This post is part of an on-going conversation on cultivating a holy imagination, to coincide with the release of Michael Card’s new book, Luke: The Gospel of Amazement.
Martin Luther once wrote, “The ears are the only organ of a Christian.” Thank God Ezekial, Isaiah, Moses, and Peter, to name just a few, kept their eyes (physical and spiritual) open. The briefest overview of key biblical texts reveals the engagement and creative use of the imagination as the locus of God’s power and presence. The imagination, with its currency of images and metaphors, is vital to a vibrant faith.

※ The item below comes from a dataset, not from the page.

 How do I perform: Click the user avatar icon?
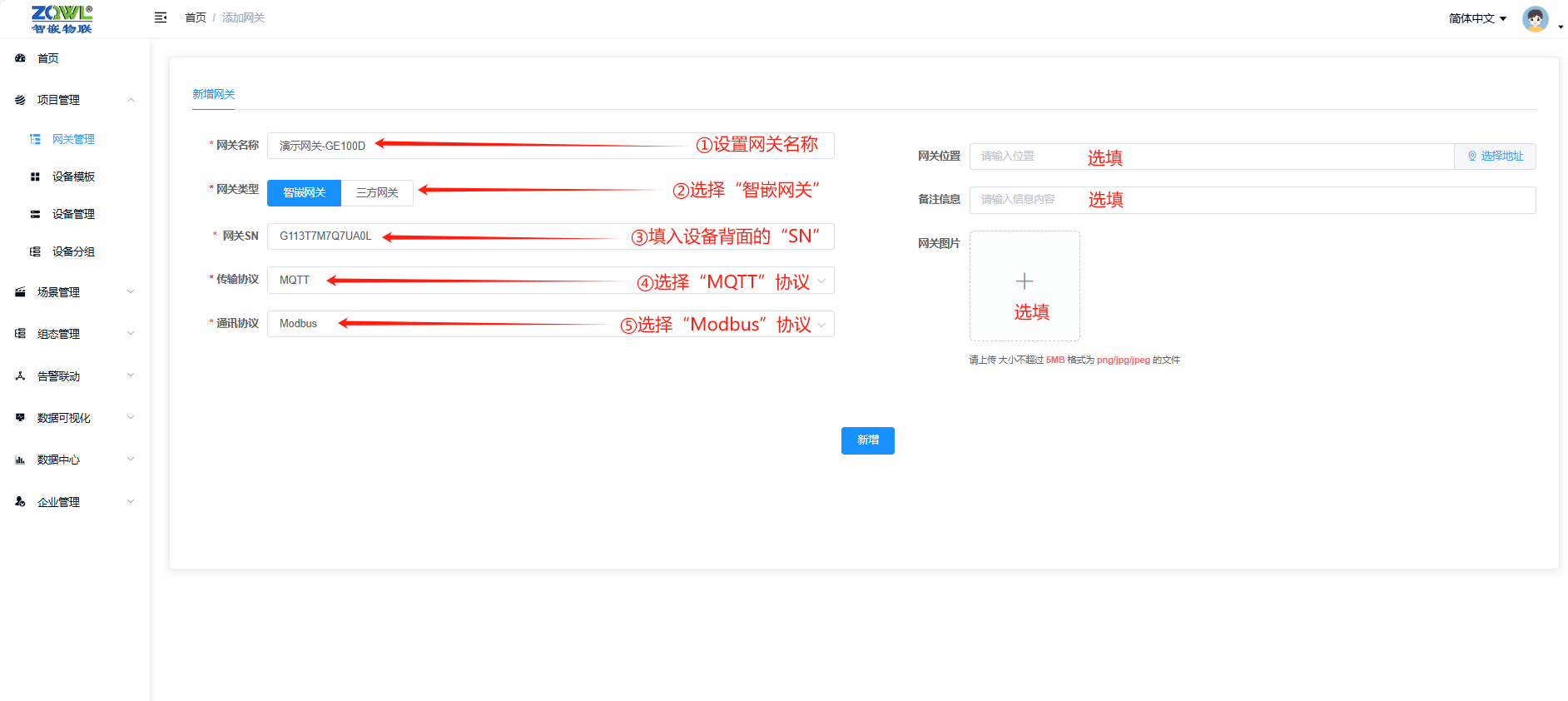1535,18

Cliff Edwards, in Van Gogh and God, coined a phrase that captures the erosion of the place of imagination in Christian practice: “The verbal manner of doing religion.” Rooted in the prohibition against graven images and the Iconoclast Controversy of the 8th Century, the verbal manner of doing religion became a founding principle of the Reformation and became entrenched as the source of truth in western culture during the Enlightenment. Yes, Jesus is the Word, but what an unfortunate reduction of the meaning of Logos to describe one who painted visual pictures as his preferred way of engaging the imagination and the heart of listeners! Take away the visuals of Isaiah’s vision in the temple and Jacob’s dream of angels ascending and descending a ladder and the accompanying words fall flat. As a pastor, I love words, but the verbal manner of doing religion has left us image, and Spirit, poor. Ironically, the verbal manner of doing religion, and the orthodox interpretation of scripture, has become a graven image, set in stone as the truth.
I’m not asking the church to allow imagination as if its only role is to illustrate what we believe. Imagination is essential for knowing and experiencing God now in life-giving ways.

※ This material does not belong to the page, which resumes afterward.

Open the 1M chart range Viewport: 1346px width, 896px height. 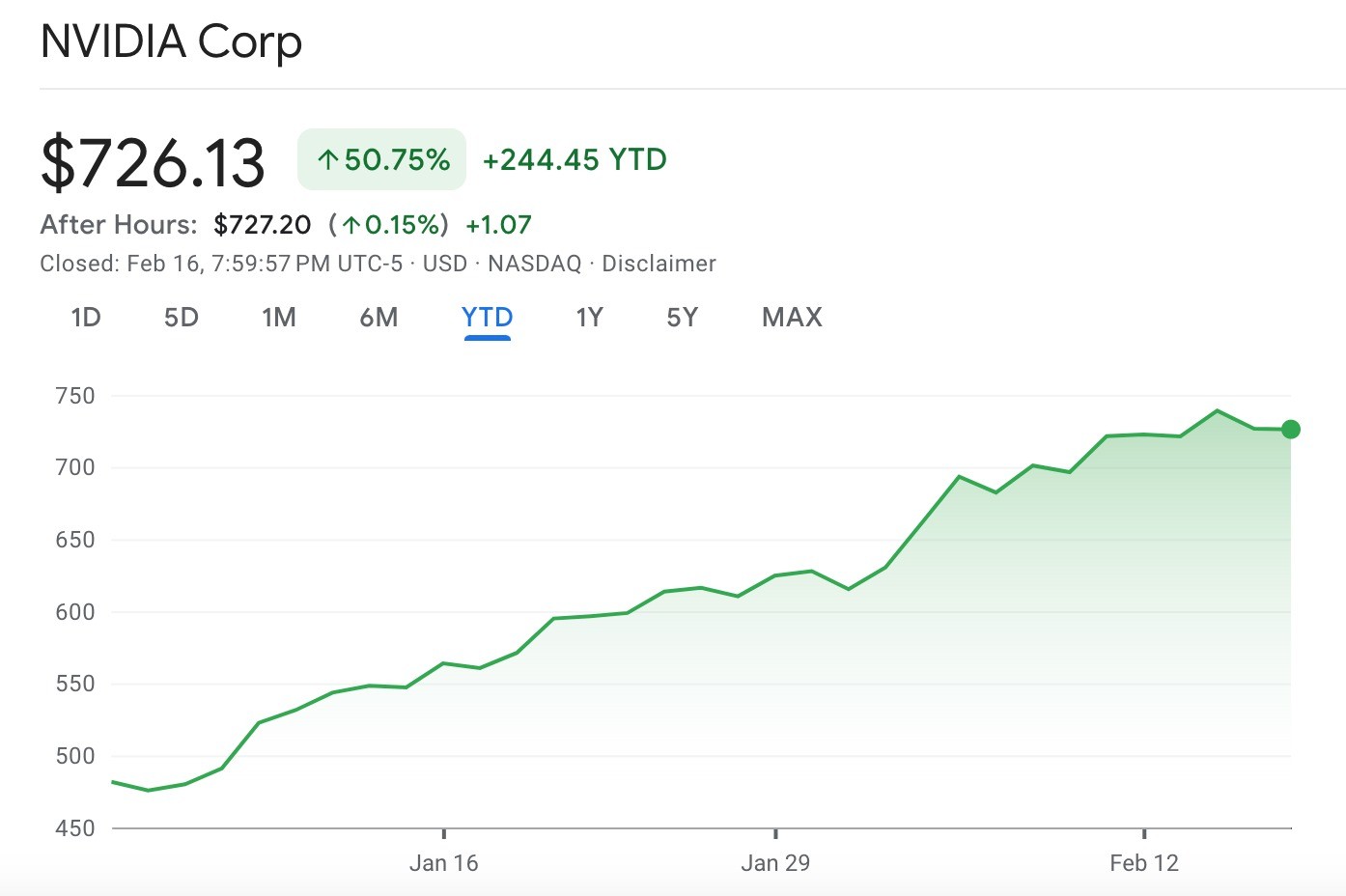(279, 318)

Christianity has some built-in resistance to the imagination because it claims to have the truth. Yet what is now orthodox was first experienced as dangerous imagining. Not all imaginative expressions carry the truth, but neither are traditions the final poetic rendering of truth.
Theologian Trevor Hart, calls for “responsible creativity…identifiably rooted in and continuous with the stories of scripture” (p. 18, 24) and Michael Card’s approach to reading scripture calls for “informed imagination.” But what constitutes responsible creativity and an informed imagination? Jesus’ parables of the kingdom of God displayed substantial imagination, but were not considered rooted and continuous with first century Judaism. The prophetic word, “Behold, I am about to do something new,” and Jesus’ teachings, “You have heard it said…but I say to you,” offer helpful guidelines for being rooted, continuous, and informed.
Christian spirituality and practice must make room for the imagination in order for this kind of newness to emerge. In fact, it would not be “responsible creativity” or “informed imagination” if it did not allow for it! The prohibition against graven images, reflects the ultimate freedom and limitlessness of God who cannot be contained in any one image. Imagination is a powerful reminder to stay open to God who continues to be revealed in our history and experience.
The UCC church has said it well in their promotional material, “…God is still speaking.” But notice: it’s still the verbal manner of doing religion! Let’s use our imaginations! God is still painting parables, creating dreams and visions, cooking up a feast, and moving us to dance! If we are made in God’s image, then we are creators, and the images, metaphors, dance, and ritual that engage our imaginations are vital ways to experience God anew.